NeTS - NR: A Shared Facility for Internet Reverse Engineering
University Of Washington, Seattle WA
Investigators
Abstract
Proposal Number: 0435065 PI: Thomas Anderson Institution: University of Washington, Seattle Title: A Shared Facility for Internet Reverse Engineering Abstract: Today, network researchers are hamstrung by a lack of quantitative data about the Internet's structure and operation, much as biologists prior to the Human Genome Project were hampered by a lack of data. To meet this need, the investigators are designing and building an open, shared facility for the continuous measurement, analysis, and archival of the Internet's underlying structure and operational controls. The facility allows any researcher to gain access to a live or archived feed of information about the Internet's structure and to contribute new measurement and analysis tools, thus renewing and improving the facility as a community effort over time. Three factors enable this effort: 1) recent advances in network measurement provide techniques to infer Internet properties from external observations where they were previously hidden by network boundaries; 2) large-scale, wide-area testbeds (exemplified by PlanetLab) provide a distributed platform that hosts the facility; and 3) large-scale data collection and warehousing is feasible and cost-effective given technology trends.

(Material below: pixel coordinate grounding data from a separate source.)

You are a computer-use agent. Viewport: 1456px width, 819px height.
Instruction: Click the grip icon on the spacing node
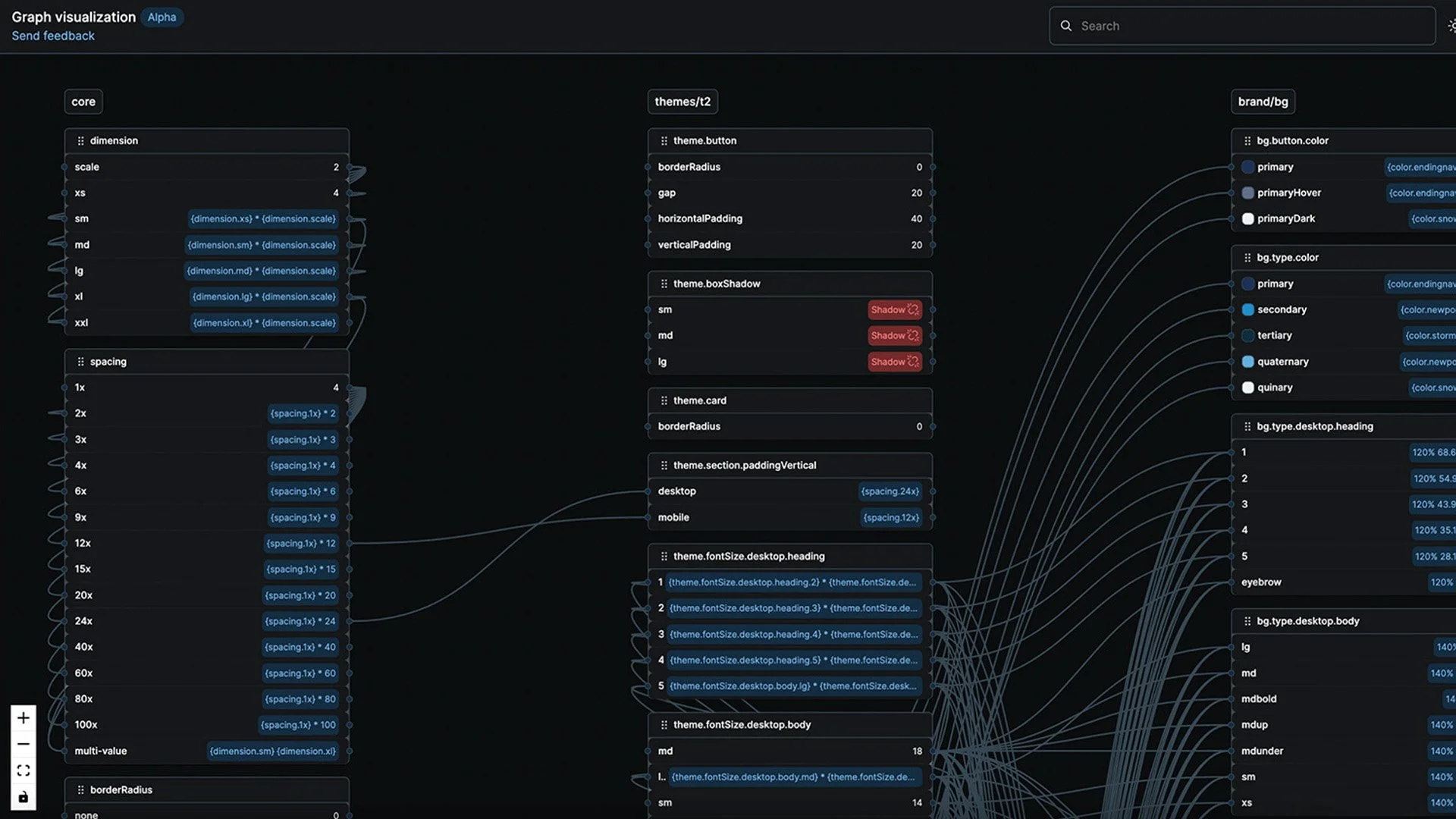coord(80,362)
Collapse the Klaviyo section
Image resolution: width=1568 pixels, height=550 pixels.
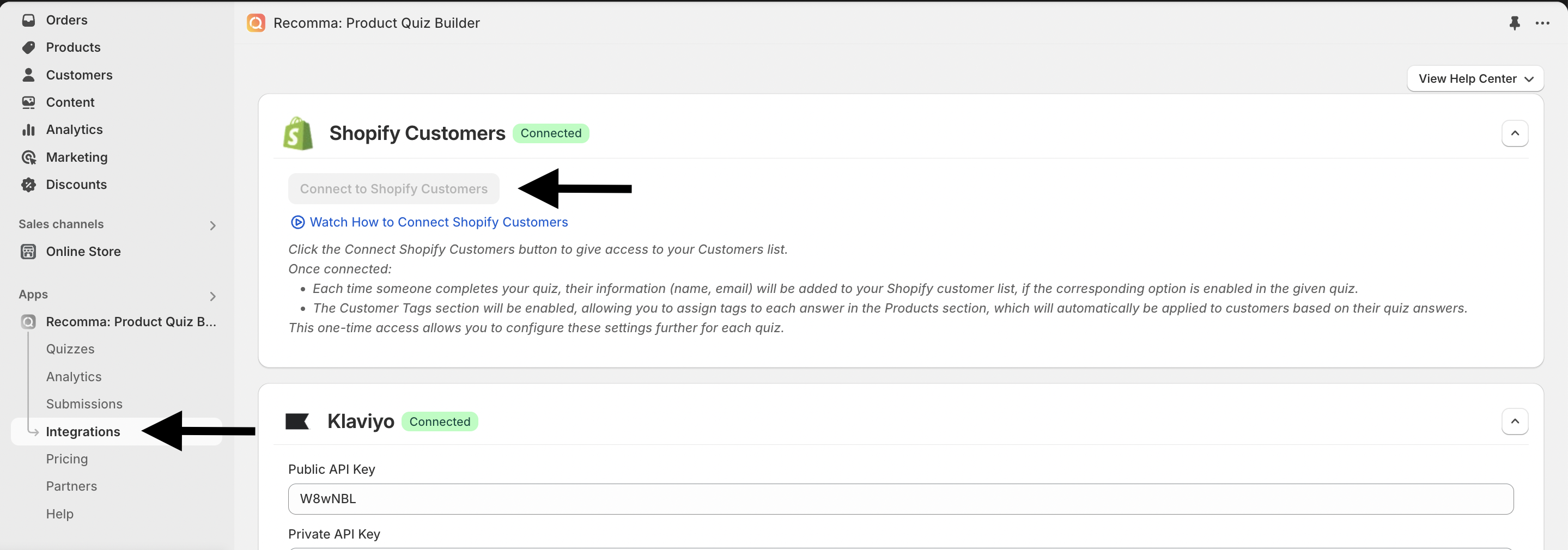[x=1516, y=421]
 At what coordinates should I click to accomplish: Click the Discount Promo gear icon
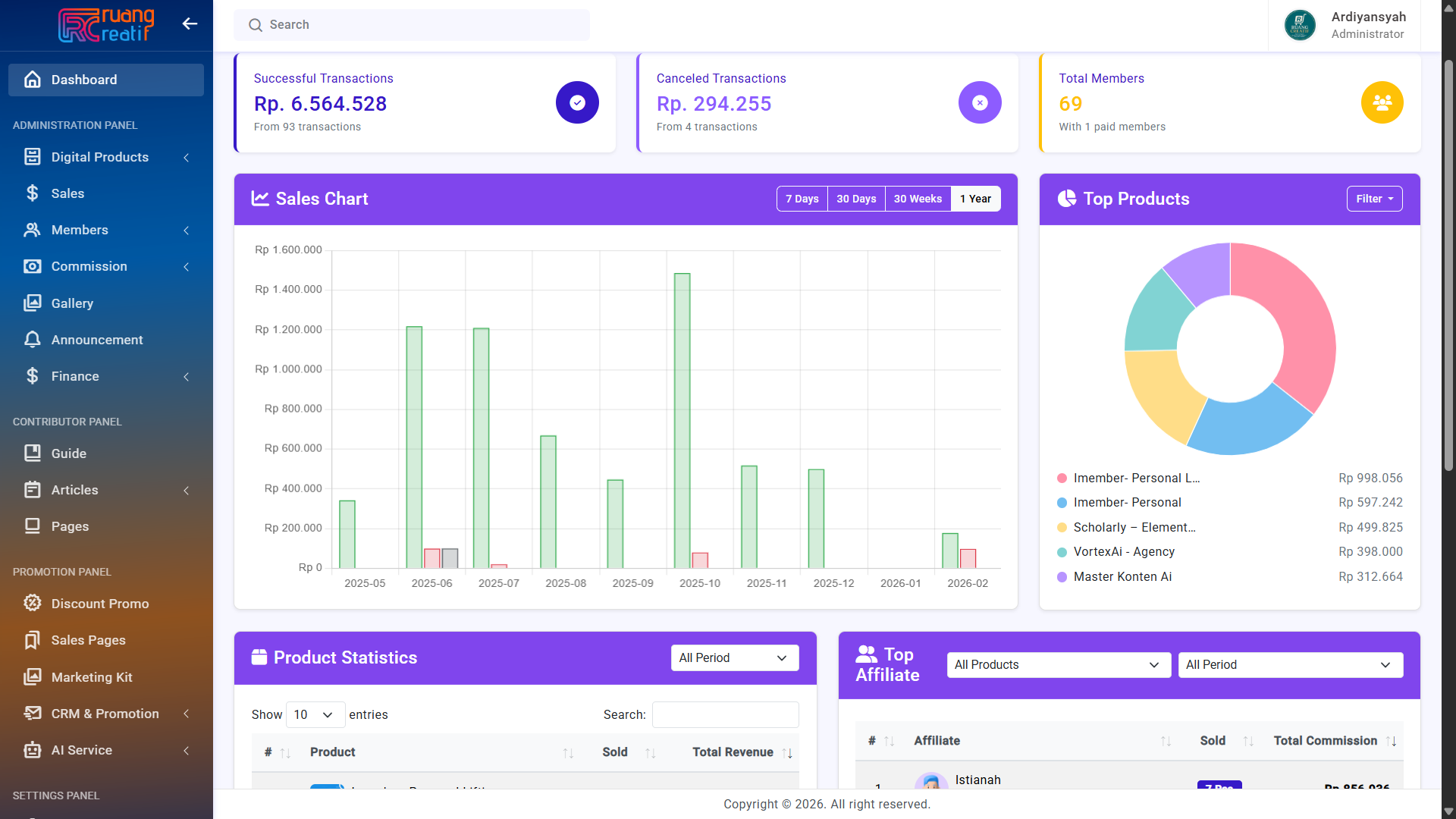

The key expected result is the public availability of an unprecedented data set: an annotated map of the entire Internet, complete with a rich set of link, router and operational attributes. This will allow researchers to investigate the extent of problems in practice, construct models of the Internet to predict its behavior, and evaluate proposed protocol designs using real data. The broad impact of this work is to improve the quality and effectiveness of network research, and thus ultimately the security, efficiency and flexibility of the Internet itself.